During my early years of teaching I met a teacher who had a real impact on me. I was in Ms Vaughn’s classroom for one of my first practicum experiences and she imposed on me the importance of displaying children’s art respectfully.
She felt it was important to let the children choose their favourite pieces, and then we would frame them with contrasting paper. The chosen pieces were thoughtfully displayed on the walls with no judgement. Sometimes a child would choose a piece that we didn’t think was their best, but Ms Vaughn always said it really didn’t matter what we thought as the child was the artist and it was therefore their choice. This was reflected in the sense of pride each and every child had about their work and the displays.
Choosing an area in your home to make a mini art gallery is the first step. Choose a wall and put up a cork board, noticeboard, or framed work board. It doesn’t have to be a large board, but it does have to be somewhere easily and regularly seen.
Framing the art doesn’t take a lot of work, but it does make a huge difference to how it looks. When your child has chosen a few of their favourite pictures you can back each piece with coloured construction paper to make a contrasting frame. Cut the coloured paper a couple of centimetres bigger than the art project to create a border of colour.

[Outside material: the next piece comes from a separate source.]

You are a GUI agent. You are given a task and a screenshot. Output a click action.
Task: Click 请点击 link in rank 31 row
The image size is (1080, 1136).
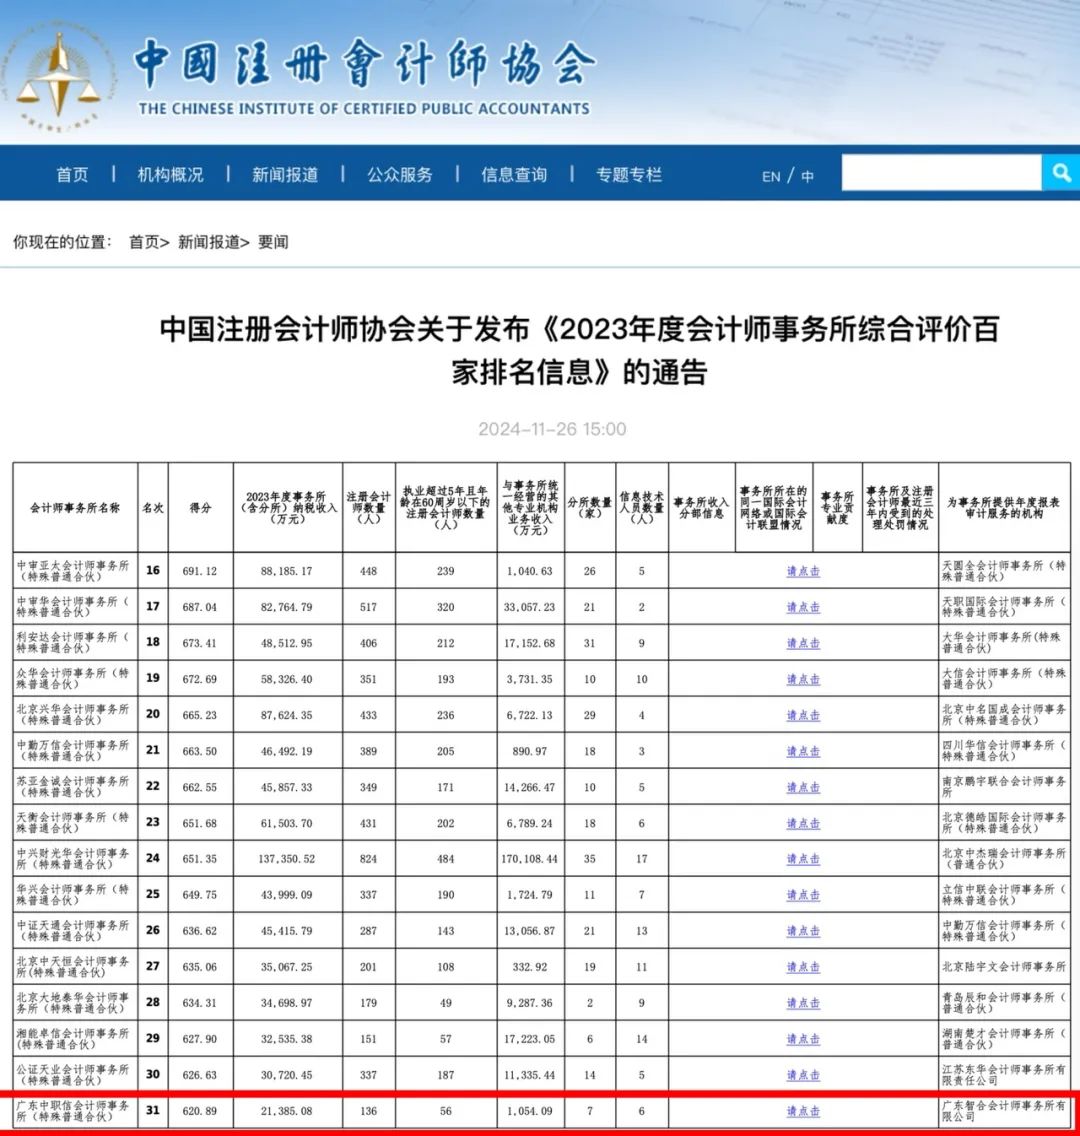tap(803, 1110)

Glue or tape the coloured paper to the back of the picture. The framed picture can then be attached to the board on the wall. You don’t have to fill the board with art, in fact creating space around each piece is important.
Every couple of months you can add to or change the display with a newer piece of art. The idea is to create a beautiful and thoughtful space rather than randomly sticking pieces of art onto your fridge with magnets.
What we do with our children’s art matters!